The fact that both policy objectives underlie the sanctions regime has created confusion and raised questions about the moral justification for continuing them. Punishment is a moral concept, and forcing Iraq to “pay” for its crime makes sense on a moral level. Containing the military power of Iraq, on the other hand, has less moral justification. All states have militaries, and all states seek to increase the potential destructive power of those militaries. The fact that Iraq has used its military power against another state (and against its own citizens) does not necessarily lead to a conclusion on moral grounds that it should be forced to abandon its weapons. Rather, containing Iraq is a strategic action that will advance the interests of the surrounding states in the region. It may contribute to peace—a moral good— but other states will continue to have arms and continue to use them. In some sense, leaving Iraq defenseless in the region might be seen as a moral harm.
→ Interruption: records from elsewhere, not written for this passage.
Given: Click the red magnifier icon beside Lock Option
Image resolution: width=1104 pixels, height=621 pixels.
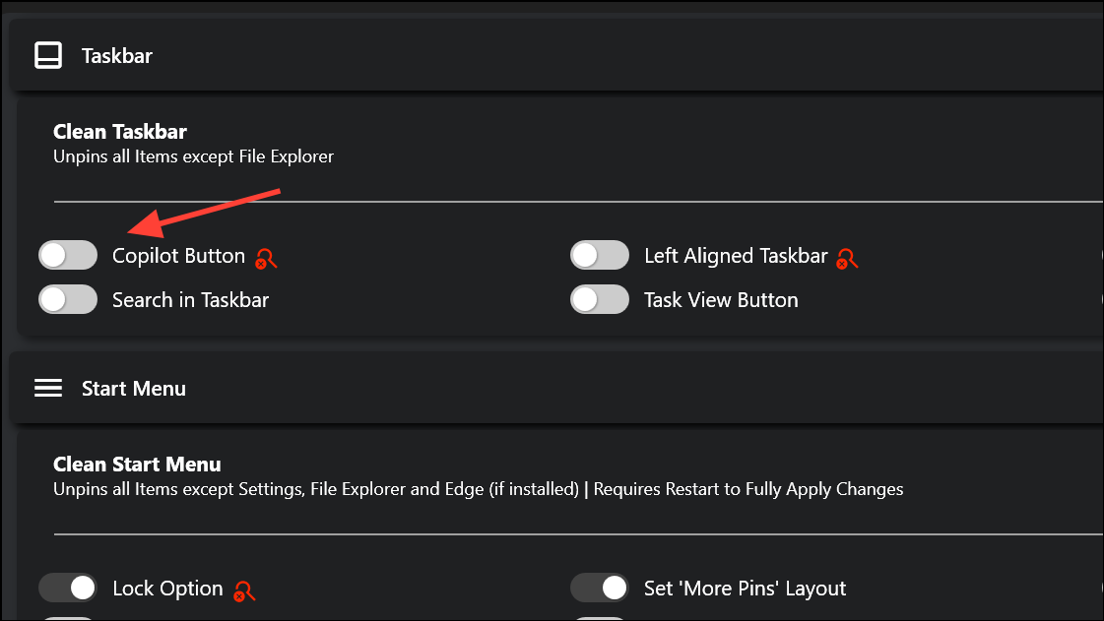Looking at the screenshot, I should tap(244, 590).
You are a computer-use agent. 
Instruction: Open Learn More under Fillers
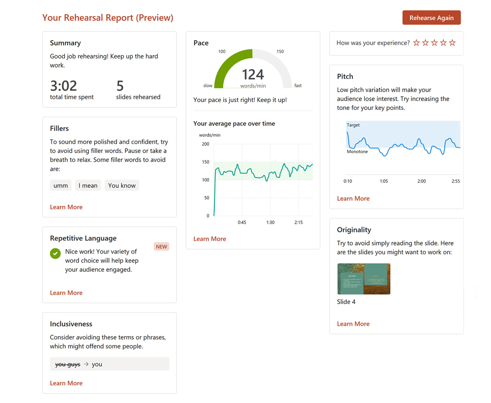click(x=66, y=207)
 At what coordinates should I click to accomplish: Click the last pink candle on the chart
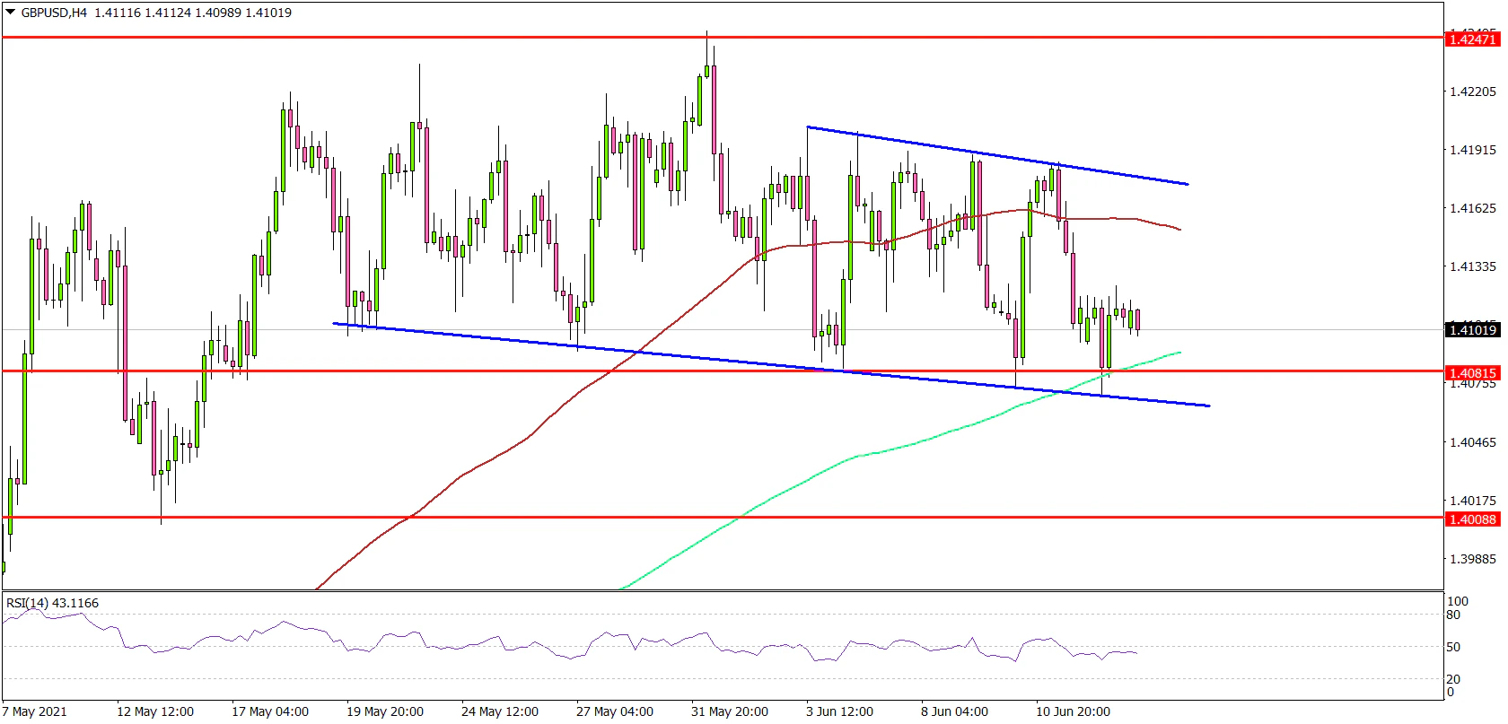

An even more vexing moral dilemma raised by the continued use of sanctions is the suffering they impose on the people of Iraq. This issue has become a key point of debate between those supporting and those opposing the sanctions regime. Joy Gordon has argued that sanctions violate a number of different ethical tenets, from Kantian admonitions against using persons as means to utilitarian concerns about suffering.3 Albert Pierce has argued that economic sanctions raise questions within the framework of the just war theory, especially in terms of the jus in bello criteria.4

Proponents of sanctions have sought to rebut these charges. According to George Lopez, sanctions can be targeted to avoid causing much of the suffering they have so far created.5 Lopez presented a preview of the “smart sanctions” project that he and David Cortwright have developed at the Carnegie Council’s recent workshop, “U.S. Foreign Policy in the Middle East: Ten Years after the Gulf War.” The suggestions of the project report, which is being presented at the United Nations, include focusing on arms embargoes rather than restricting trade; preserving and strengthening financial controls; and improving efforts to verify and monitor the activities of the regime.6

If implemented, these suggestions would certainly alleviate some of the hardship felt by Iraqi citizens and would punish the Iraqi leadership more severely. At the same time, they cannot respond completely to a deeper moral question: Is the purpose of sanctions to punish, to contain, or to remove the Iraqi regime? Other policy options put these dilemmas into a starker light.

Regime Change

At the Council’s Middle East workshop, participants were asked to consider the issue of regime change. Patrick Clawson began by evaluating U.S. efforts in Afghanistan and Iraq. While the chaos in Afghanistan today weakens this case, Clawson averred (echoing an argument made by Michael Walzer in Just and Unjust Wars that the U.S. policy of supporting the mujahideen against the Soviet Union could be justified on moral grounds: Because the Soviets had invaded a sovereign state, responding with armed support had a moral justification.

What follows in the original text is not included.